* QUOTED PASSAGE
····················

Dear Holy People of God,

The two emotions in the Gospel text for Sunday, July 5th, Matthew 11:25-30, could very well capture the profound sentiments that might be in us as we celebrate the 4th of July.

The first, the Gospel tells us that Jesus gives praise to the Father (Mt 11:25), so there is the whole manifestation of praise; of gratitude. And I believe, from the depths of my heart, that is something we too can offer to God today for America, the land of the free and the home of the brave and the hope of freedom for the world. We give praise to God for all of the good that America does for the world.

On the other hand there is a second emotion that Jesus talks about, he says all you who are burdened come to me.

As much as we give praise. We are realistic enough to know that there is no paradise on earth. We are humble enough to know the challenges that living in the here and now poses.

And we have seen that recently in much more disturbing senses. And not only that, we feel as though we are burdened by this whole pandemic: anxious, unsure of tomorrow, unsure of the direction that our country or our world is taking. All countries have been affected. This is the context in which we read the Gospel when Jesus says, “come you who are burdened.” (Mt 11:28)

With all that is currently going on, that the Lord invites us to come to him with our anxieties, our sentences, our failed plans, our aborted ideas.

The Lord says, “come all you who are burdened and I will give you rest.”

It’s one thing to be weighed down by all that’s happening around us, but it’s especially helpful that the believer has someone that says, “I know what you’re going through and i want to be there for you. I don’t want to abandon you alone in all those things.” That is what Jesus says to us.

There’s so much good that America does in the world, and its important to say that, and remind ourselves of that. And at the same time, there’s too much to be done, and that is why we go to Jesus with all that weighs us down.

We say, “Lord, we respond to your invitation and we come to you with all the burdens that we have.”

It says for “my yoke is easy and my burden is light,” (Mt 11:30) which means there will be a yoke; there will be a burden. To follow Jesus does not mean a life without burdens, without crosses. But the assurance that we have is that Jesus will be there when the going gets tough. The assurance that you and I can leave with is that we are not going to face life’s challenges alone.

I am not going to carry life’s crosses alone. Jesus is with me all the way through. And that is a great consolation!

So let us pray for the grace to walk with the Lord. St. Ignatius says, “walk with Jesus.” We allow the Lord to enter into our life’s journey and walk with us, because when he is present we can be sure that somehow the burden is made lighter.

May God bless us, and may God bless these beautiful United States of America.

····················

* MATERIAL SUPPLIED
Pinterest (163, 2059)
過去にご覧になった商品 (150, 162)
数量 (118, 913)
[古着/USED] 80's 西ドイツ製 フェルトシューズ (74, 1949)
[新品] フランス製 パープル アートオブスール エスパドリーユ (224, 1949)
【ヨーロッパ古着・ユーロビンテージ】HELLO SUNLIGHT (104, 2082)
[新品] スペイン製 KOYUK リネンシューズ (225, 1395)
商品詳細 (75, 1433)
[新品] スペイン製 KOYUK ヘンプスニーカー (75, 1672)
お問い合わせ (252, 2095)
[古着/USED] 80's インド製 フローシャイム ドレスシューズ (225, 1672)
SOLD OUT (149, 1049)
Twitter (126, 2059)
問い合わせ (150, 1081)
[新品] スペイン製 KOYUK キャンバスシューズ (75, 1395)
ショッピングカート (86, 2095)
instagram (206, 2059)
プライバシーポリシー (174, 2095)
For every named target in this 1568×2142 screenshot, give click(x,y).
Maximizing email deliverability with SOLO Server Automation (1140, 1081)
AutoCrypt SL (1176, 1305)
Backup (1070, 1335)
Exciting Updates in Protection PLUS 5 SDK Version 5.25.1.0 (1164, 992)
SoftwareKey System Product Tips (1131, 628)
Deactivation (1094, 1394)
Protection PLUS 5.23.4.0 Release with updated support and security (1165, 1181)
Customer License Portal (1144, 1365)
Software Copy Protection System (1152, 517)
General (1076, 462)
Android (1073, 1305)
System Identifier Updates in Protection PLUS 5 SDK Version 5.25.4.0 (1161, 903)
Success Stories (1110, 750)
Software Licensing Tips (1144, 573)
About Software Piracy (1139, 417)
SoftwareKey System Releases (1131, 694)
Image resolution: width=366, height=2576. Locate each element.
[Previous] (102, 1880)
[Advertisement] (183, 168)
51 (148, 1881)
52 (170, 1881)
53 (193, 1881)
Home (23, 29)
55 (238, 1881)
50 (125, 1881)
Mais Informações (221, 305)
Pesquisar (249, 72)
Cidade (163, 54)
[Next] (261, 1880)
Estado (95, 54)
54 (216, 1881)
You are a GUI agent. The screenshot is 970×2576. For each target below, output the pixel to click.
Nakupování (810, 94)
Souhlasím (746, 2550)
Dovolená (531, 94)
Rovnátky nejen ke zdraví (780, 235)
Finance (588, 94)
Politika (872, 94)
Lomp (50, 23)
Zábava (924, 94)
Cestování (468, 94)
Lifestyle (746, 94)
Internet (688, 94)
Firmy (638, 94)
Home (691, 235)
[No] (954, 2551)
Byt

····················

* EXERCISE
In the Fourth of July reflection on the Gospel, which Gospel passage is read for Sunday, July 5th?

* SOLVED EXERCISE
Matthew 11:25-30.